Decitabine-induced apoptosis is p53-independent and mediated through reactive oxygen species (ROS) production and caspase activation

693 Despite their clinical activity in the treatment of myelodysplastic syndrome and acute myeloid leukemia, the precise mechanism behind the clinical efficacy of DNA methyltransferase (DNMT) inhibitors is not clear. Mechanisms beyond DNMT inhibition and gene re-expression may be required for clinical response. In this study, we evaluated the possible genotoxic effects of the DNMT inhibitor decitabine in leukemia cell lines.
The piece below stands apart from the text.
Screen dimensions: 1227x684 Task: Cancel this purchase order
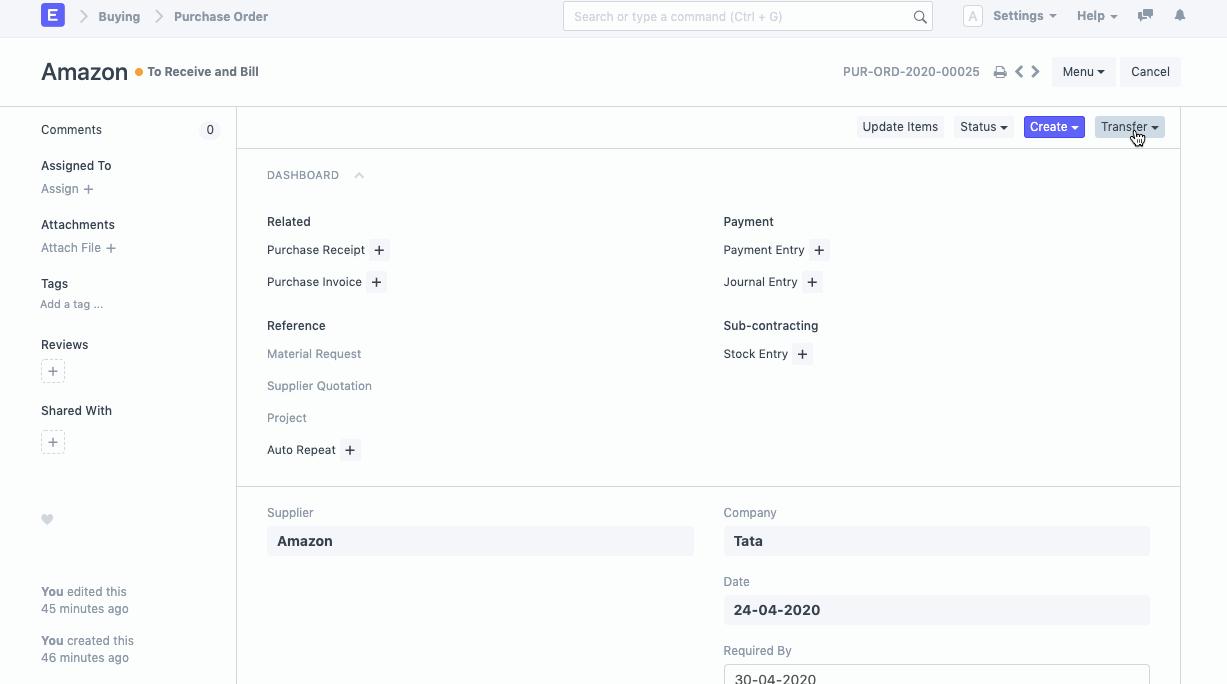pyautogui.click(x=1150, y=72)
Decitabine induced DNA damage in ML-1, BV-173, KG-1a (p53 mutated) and HL-60 (p53 null) leukemia cells as indicated by the double strand break (DSB) marker γ-H2AX. Decitabine induced G2/M cell cycle arrest for 24 or 48 h followed by apoptosis in the four cell lines, regardless of their p53 status. To further investigate the role of p53 in decitabine-induced apoptosis, pretreatment of p53-wild type cells (ML-1 and BV-173) with pifithrin-α (p53 transactivation inhibitor) did not significantly decrease decitabine-induced apoptosis but did inhibit apoptosis in response to cytarabine. Moreover, nutlin-3a (MDM2 inhibitor) did not enhance decitabine-induced apoptosis but did enhance cytarabine-induced apoptosis, further confirming the dispensable role of p53 in decitabine-induced apoptosis. ROS are known inducers of DNA damage. Decitabine treatment generated ROS in the 4 cell lines; however, γ-H2AX induction was insensitive to the ROS scavenger N-acetyl-L-cysteine (NAC), indicating that DNA damage by decitabine is ROS-independent. ROS generation can induce apoptosis in caspase-dependent or -independent manner. NAC treatment partially inhibited decitabine-induced apoptosis, indicating that ROS generation is not the only apoptosis initiator. Inhibition of caspases activity by the pan-caspase inhibitor Z-VAD-FMK also partially inhibited decitabine-induced apoptosis, suggesting the involvement of other factors in addition to caspases in decitabine-induced apoptosis. The role of ROS generation in caspase activation requires further investigation. Our data demonstrate that decitabine can induce DNA damage in a ROS-independent manner and apoptosis in a p53-independent manner through both ROS production and caspase activation.